Note in your client file: "Discussed estate planning with [client name] on [date]. Confirmed [client situation summary]. Recommended [online service/solicitor] because [reasoning]. Client stated [they will proceed/will consider it/not interested at this time]."

This documentation protects you professionally and demonstrates you fulfilled your duty of care.

Your Duty of Care Boundaries

Let's define exactly what you are and aren't responsible for, reducing anxiety about professional negligence.

What you ARE responsible for:

  • Raising the topic of estate planning with clients who have accumulated significant assets
  • Providing general guidance on whether their situation is straightforward or complex
  • Recommending the appropriate type of service (online vs. solicitor)
  • Ensuring your recommendation matches client circumstances
  • Documenting that you had this conversation

What you're NOT responsible for:

  • Providing legal advice on will contents
  • Drafting will language or interpreting specific clauses
  • Interpreting inheritance law or intestacy rules in detail
  • Guaranteeing tax outcomes or legal validity
  • Ensuring the will is executed properly (that's the client's responsibility with their chosen provider)

The "competent generalist" standard applies: You must give advice at the level of a reasonably competent professional in your field.
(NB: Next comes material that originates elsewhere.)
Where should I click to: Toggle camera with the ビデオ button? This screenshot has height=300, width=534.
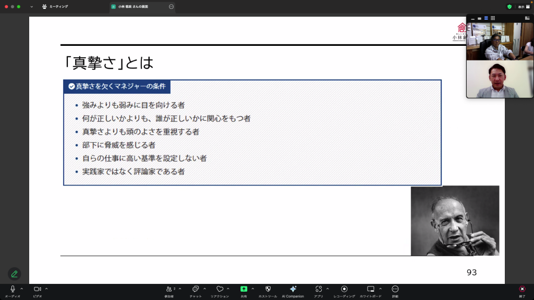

This includes understanding basic estate planning categories—simple vs. complex, online vs. solicitor suitability. You're not expected to be a solicitor, but you should recognize when solicitor expertise is needed.

Documentation provides protection:

Keep notes of estate planning discussions. Record recommendations made. Note if client declined to act. Include estate planning as a standard item in review meetings—this shows systematic approach, not ad hoc advice.

The referral shield:

When you recommend a solicitor or reputable online service for appropriate situations, you've fulfilled your duty. You're not guaranteeing outcomes—you're directing clients to appropriate professional resources.

However, simply saying "you should see a specialist" without helping the client understand which type of service they need may be insufficient. Saying "you need a will—go figure it out" is different from "based on your business assets, you need a solicitor who specializes in business succession planning; here's who I recommend."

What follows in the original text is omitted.